Corruption is their trademark by consorting with unholy elements, cunning contractors and fawning business lobby. They care little when bridges collapse like a house of cards, when tunnels give way, or when train accidents kill thousands. They have no qualms about selling national assets to cronies and crooks for a pittance as if those assets are disposable waste. When the housewife gets caught in the vortex of price rise, they will deliver their 'milk of human kindness' by saying, we don't eat onion, so why bother; leave onion alone!

We have also seen how agenda-based politicians stir the communal cauldron to gather political windfall. Priests and pujaris, sadhus and sadhwins strut on the political stage, spewing communal venom, wanting to pit one religion against another.

One of the most distressing trends we notice among our politicians, across parties, is crossing to other parties, like changing their underclothes. They show no shame in stabbing the voters in the back. The voters voted for him or her as a politician of a particular party. But, the crumb-grabbing politicians or disgruntled quirks leave their party and join another party. This trend is noticed very often just before elections. Not getting a ticket for oneself or one's daughter or wife, one hop-steps into another party. Later, disillusioned, they limp back to the parent party.

Some rush to the washing machine to get cleaned and sanitised from all their criminal perversions. Such party-jumping should be treated as a criminal operation, and its exercitants should be banned for life. Let them take political sanyasas and go home to expend their breath to cool their cup of tea. Under no circumstance should a party-changing politician be pardoned and accommodated in any other party. He has lost his ideology, character and integrity. He has prostituted his allegiance to the voters to savour the vulgar pleasure of dastardly and salacious politics.

Our political arena is suffused with insincerity, backstabbing, stinking corruption, self-aggrandisement, and the like. How do we tolerate such political parasites and social misfits? We are told to wait with bated breath for the next election, only to be fooled and dragged into despair.

That is why I instructed the young political hopeful to be cautious about the murky politics which he may be tempted to indulge in as time passes.

Power corrupts, absolute power corrupts absolutely.

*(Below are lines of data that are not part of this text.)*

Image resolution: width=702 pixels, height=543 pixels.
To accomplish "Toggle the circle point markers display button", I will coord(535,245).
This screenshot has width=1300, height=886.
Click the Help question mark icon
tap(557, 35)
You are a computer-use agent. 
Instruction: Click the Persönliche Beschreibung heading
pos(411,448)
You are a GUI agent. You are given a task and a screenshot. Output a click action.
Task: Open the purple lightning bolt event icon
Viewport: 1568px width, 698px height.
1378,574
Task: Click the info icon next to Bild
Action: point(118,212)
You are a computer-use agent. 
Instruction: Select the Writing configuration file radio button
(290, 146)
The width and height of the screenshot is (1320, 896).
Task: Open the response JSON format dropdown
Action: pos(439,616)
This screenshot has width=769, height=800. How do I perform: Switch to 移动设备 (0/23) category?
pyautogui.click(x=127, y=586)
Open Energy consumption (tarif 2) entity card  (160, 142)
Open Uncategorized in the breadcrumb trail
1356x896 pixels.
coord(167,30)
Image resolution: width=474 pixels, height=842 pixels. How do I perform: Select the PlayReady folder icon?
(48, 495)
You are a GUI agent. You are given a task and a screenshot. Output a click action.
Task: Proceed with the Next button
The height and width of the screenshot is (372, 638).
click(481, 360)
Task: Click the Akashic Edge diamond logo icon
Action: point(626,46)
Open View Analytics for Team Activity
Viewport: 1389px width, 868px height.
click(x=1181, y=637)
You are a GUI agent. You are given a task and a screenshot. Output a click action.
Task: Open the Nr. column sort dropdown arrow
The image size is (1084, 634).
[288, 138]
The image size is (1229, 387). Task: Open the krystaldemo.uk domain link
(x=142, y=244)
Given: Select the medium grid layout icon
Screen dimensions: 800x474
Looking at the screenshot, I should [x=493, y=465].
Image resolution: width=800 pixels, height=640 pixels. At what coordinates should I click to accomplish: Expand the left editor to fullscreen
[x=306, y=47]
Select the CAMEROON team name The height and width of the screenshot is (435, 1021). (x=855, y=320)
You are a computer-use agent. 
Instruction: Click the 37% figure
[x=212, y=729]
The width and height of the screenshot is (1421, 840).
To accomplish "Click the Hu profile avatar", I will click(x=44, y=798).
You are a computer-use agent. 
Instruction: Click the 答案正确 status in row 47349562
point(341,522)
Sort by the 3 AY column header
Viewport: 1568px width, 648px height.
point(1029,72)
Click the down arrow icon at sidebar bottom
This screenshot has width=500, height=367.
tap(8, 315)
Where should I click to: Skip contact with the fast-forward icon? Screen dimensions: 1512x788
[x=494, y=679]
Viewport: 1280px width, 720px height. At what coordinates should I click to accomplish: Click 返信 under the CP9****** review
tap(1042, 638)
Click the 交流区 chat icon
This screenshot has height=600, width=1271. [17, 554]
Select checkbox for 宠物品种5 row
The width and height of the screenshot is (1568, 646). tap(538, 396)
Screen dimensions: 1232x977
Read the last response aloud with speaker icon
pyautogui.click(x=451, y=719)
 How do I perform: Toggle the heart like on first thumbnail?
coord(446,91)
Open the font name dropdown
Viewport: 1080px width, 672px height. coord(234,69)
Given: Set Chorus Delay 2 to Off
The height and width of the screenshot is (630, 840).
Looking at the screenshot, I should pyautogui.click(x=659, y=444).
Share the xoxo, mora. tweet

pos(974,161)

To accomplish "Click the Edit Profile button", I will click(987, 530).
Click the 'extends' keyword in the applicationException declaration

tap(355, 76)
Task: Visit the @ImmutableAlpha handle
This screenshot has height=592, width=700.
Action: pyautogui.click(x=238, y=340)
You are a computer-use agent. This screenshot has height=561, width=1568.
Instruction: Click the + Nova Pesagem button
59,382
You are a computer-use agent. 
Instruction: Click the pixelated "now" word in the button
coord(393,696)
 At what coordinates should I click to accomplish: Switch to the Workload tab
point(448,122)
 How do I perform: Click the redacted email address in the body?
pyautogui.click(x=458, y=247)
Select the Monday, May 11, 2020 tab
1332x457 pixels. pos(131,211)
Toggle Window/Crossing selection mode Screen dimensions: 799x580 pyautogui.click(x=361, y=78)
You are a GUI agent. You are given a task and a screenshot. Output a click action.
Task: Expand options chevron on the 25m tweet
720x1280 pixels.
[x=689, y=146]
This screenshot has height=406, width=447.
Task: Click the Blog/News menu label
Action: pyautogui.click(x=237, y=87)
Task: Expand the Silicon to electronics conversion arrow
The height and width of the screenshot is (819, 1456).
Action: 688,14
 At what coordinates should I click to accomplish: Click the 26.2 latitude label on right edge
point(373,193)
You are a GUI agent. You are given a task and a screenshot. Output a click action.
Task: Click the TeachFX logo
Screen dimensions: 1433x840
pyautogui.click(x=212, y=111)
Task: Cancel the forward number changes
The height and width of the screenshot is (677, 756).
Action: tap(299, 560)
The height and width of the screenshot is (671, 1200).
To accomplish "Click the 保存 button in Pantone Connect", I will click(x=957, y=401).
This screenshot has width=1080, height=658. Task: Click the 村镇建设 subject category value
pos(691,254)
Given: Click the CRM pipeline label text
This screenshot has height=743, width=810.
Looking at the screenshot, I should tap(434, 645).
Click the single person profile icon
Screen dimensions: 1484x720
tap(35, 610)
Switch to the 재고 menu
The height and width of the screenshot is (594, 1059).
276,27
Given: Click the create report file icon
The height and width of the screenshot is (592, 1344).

Lord Acton's succinct message is a reminder that people can get drunk with power, and once that happens, there is no turning back. This is so true in the lives of many of our politicians. The potion of politics makes them thirst for more. Then they turn out to be political scoundrels, fundamentalist diehards, hate-spewing communal criminals or bulldozer-operating goons. Anyone, even an illiterate or social misfit, can get elected and can become a CM or PM. That is the most unfortunate part of our party politics. Such elements, without ideology or integrity, will take the electorate and even the nation for a ride.

It is time for young, talented, and committed youngsters to enter politics and bring about a sea change in the political space. We have a few, but we need more! We need daring men and women who can gently push aside politicians who are deteriorating with senility or are corrupt to the core but holding on to the chair as if it is the only source of bread and butter. We look for politicians who can call a spade a spade and prove that quality service has space in India.